Situated near the massive peaks of the Aiguilles Rouges and Aiguille du Midi, Chamonix is one of the oldest ski resorts in France and is known as the “gateway to the European Cascades”. The north side of the summit of Mont Blanc, and therefore the summit itself are part of the village of Chamonix. Chamonix commune is well known among skiers and mountain enthusiasts. It is very near the junction of France, Switzerland and Italy. The River Arve which originates from the northern side of the Mont Blanc massif in the Alps flows through Chamonix. It receives water from the many glaciers of Chamonix valley, mainly the Mer de Glace.
We checked in to Hotel Alpina for a night which is right in the center of Chamonix. Even though it was a poorly maintained hotel their restaurant at the top floor was really nice with a wonderful view of the snow caped mountains from the balcony.

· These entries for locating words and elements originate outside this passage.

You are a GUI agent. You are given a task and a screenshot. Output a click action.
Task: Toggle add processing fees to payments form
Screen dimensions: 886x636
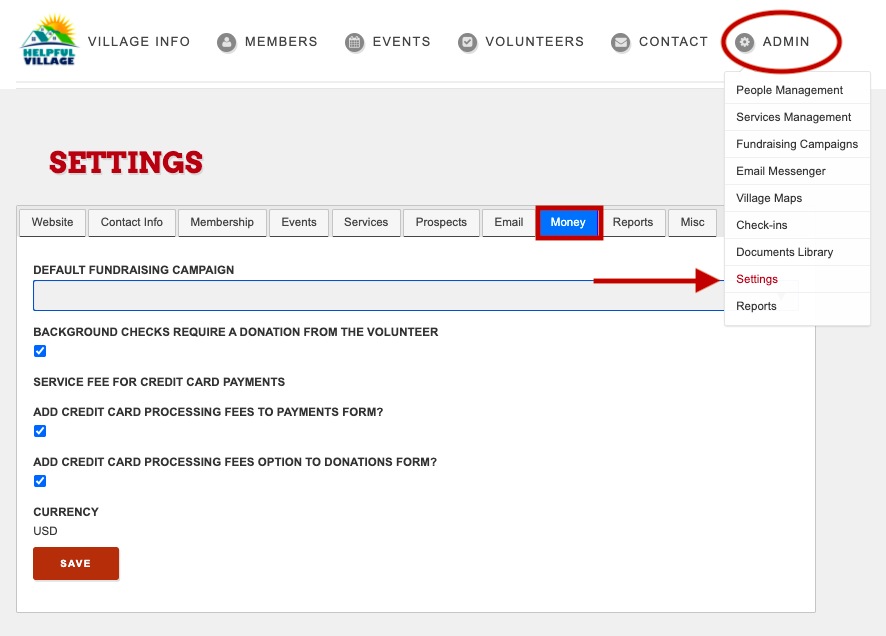point(40,432)
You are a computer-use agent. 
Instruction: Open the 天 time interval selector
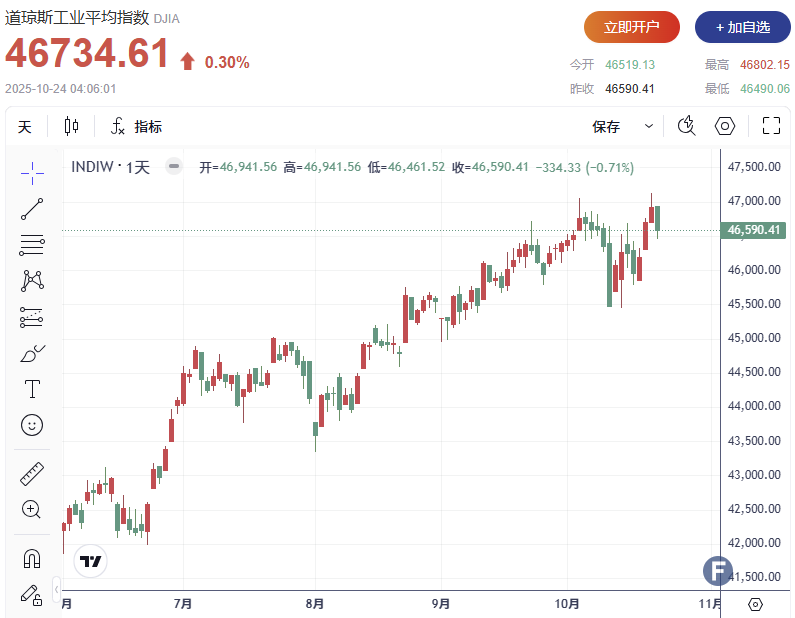click(x=25, y=127)
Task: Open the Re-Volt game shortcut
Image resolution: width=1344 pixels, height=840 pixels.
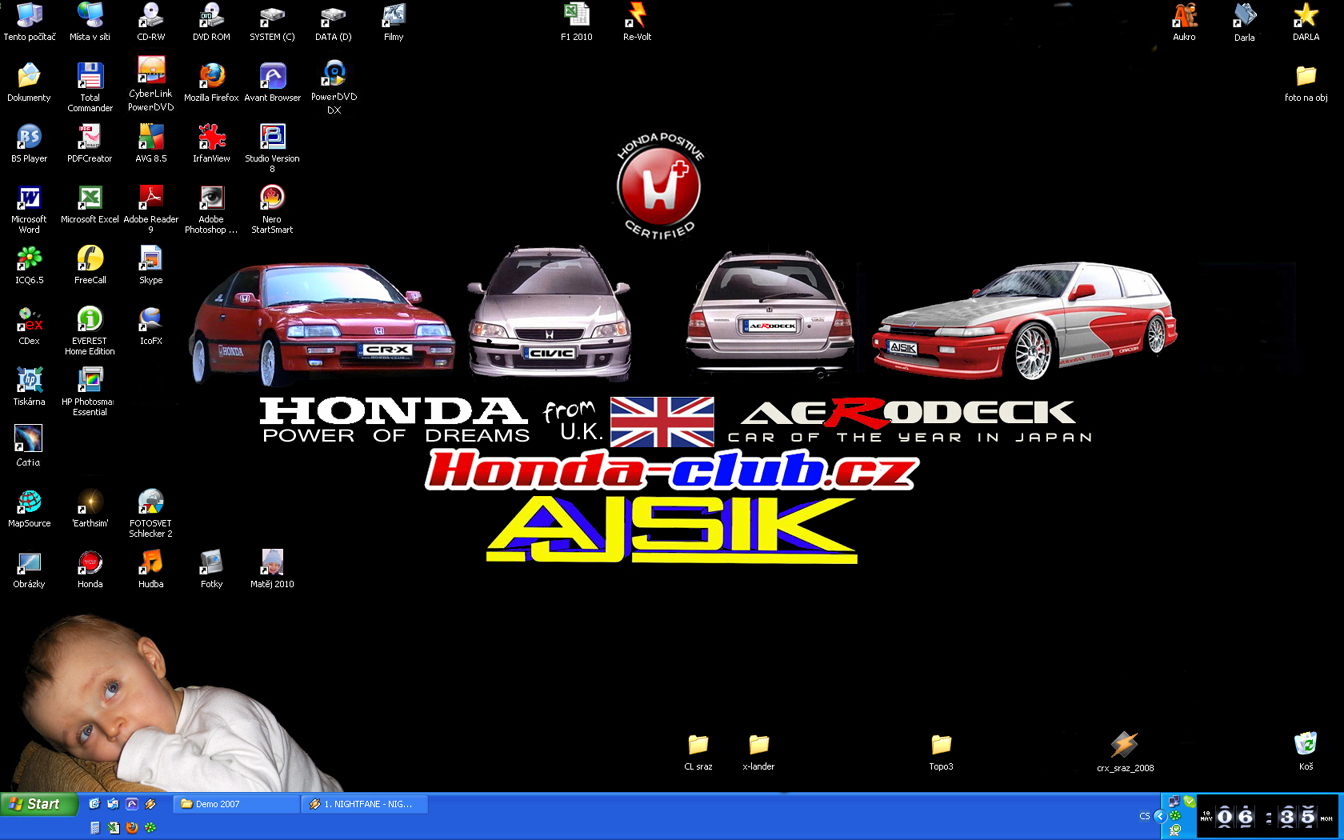Action: click(x=636, y=16)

While in Chamonix, the absolute must see attractions are visiting Mont-Blanc and Aiguille du Midi peaks and Mer de Glace or Sea of Ice Glacier (the largest glacier in France). The nostalgic red cog railway to Montenvers will take you to the top of the Aiguille du Midi mountain peak (at 3842 meters) for an unforgettable view of the Alps. The railway station is hardly ten minutes away from the city center. A small cable car allows visitors to descend from the train station onto the Mer de Glace glacier where they can enter a manmade ice grotto. The ice grotto is cut into the living glacier
The gallery of Crystals features a collection of the finest crystal specimens in the Mont Blanc massif.

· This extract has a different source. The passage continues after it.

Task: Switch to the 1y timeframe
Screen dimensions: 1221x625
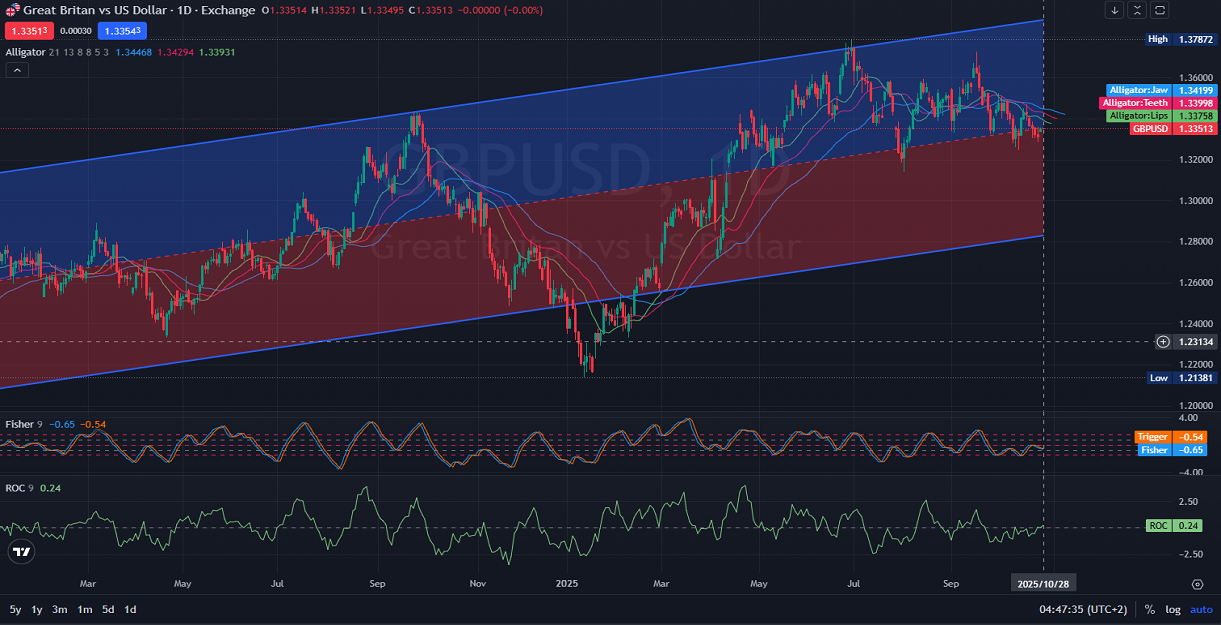Action: coord(36,608)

The Museum of Alpine Fauna has an interesting display of many of the local birds and animals that you can expect to see in the area like chamois, ibex, marmots, foxes, pheasants, grouse etc.
Hotel du Montenvers, built in 1880 is an integral part of Chamonix. It was renovated in 2003 but still retains its rustic charm. The restaurant serves a variety of traditional dishes.

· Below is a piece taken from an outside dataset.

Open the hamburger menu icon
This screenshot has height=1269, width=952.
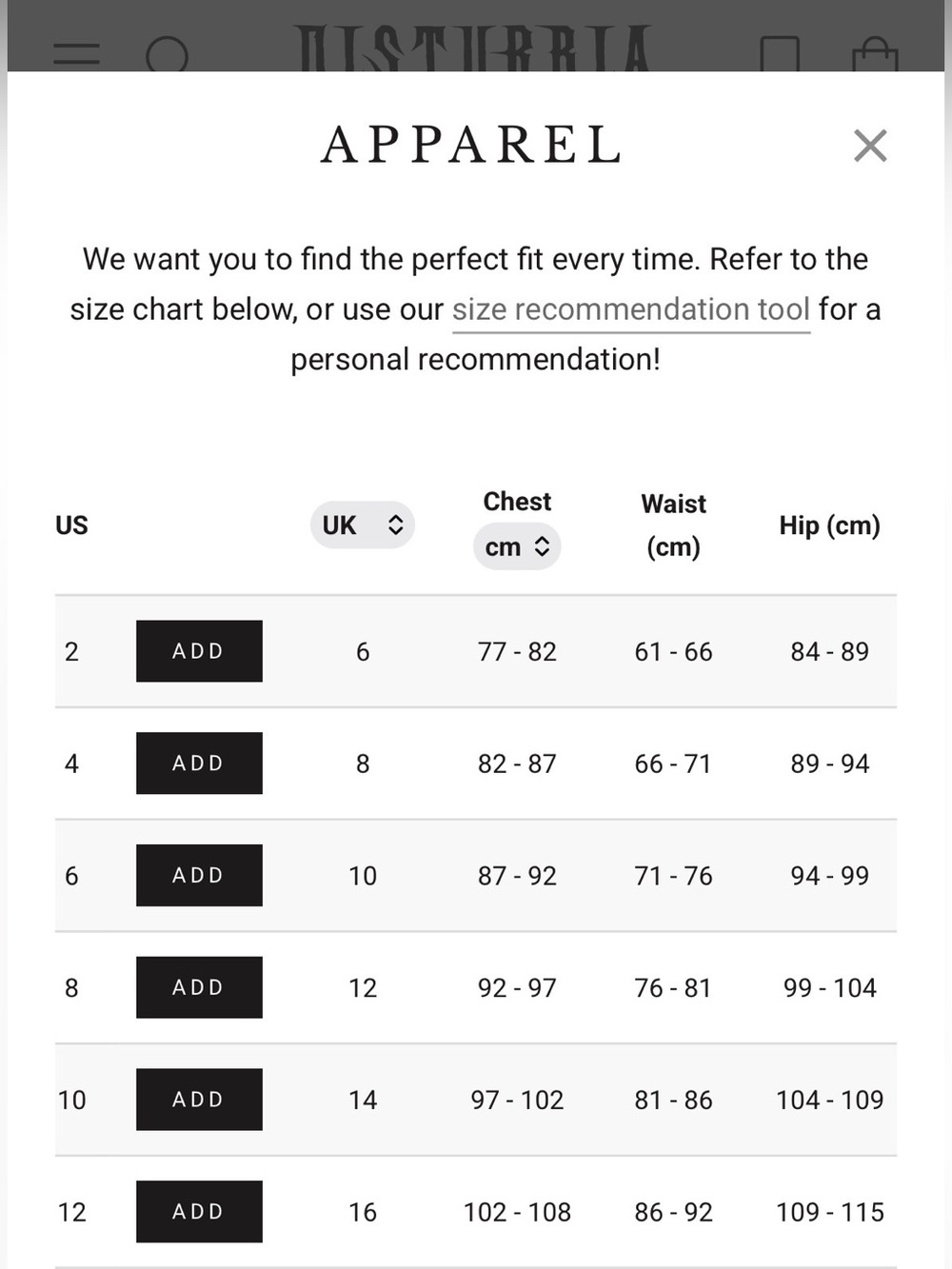click(76, 54)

The mountain was the scene of two fatal air crashes… In 1950 Air India Flight 245 (Bombay-Istanbul-Geneva-London) with 48 passengers, including crew, crashed into Mont Blanc as the pilot miscalculated the descent killing all the passengers.
In January 1966 another Air India flight Boeing 707, named Kanchenjunga crashed into Mont Blanc. After leaving Bombay, it had made two scheduled stops at Delhi and Beirut and was en route to another stop at Geneva when flown into Mont Blanc killing 106 passengers and 11crew. One of the passengers was Dr. Homi Jehangir Bhabha the chairman of Indian Atomic Energy Commission.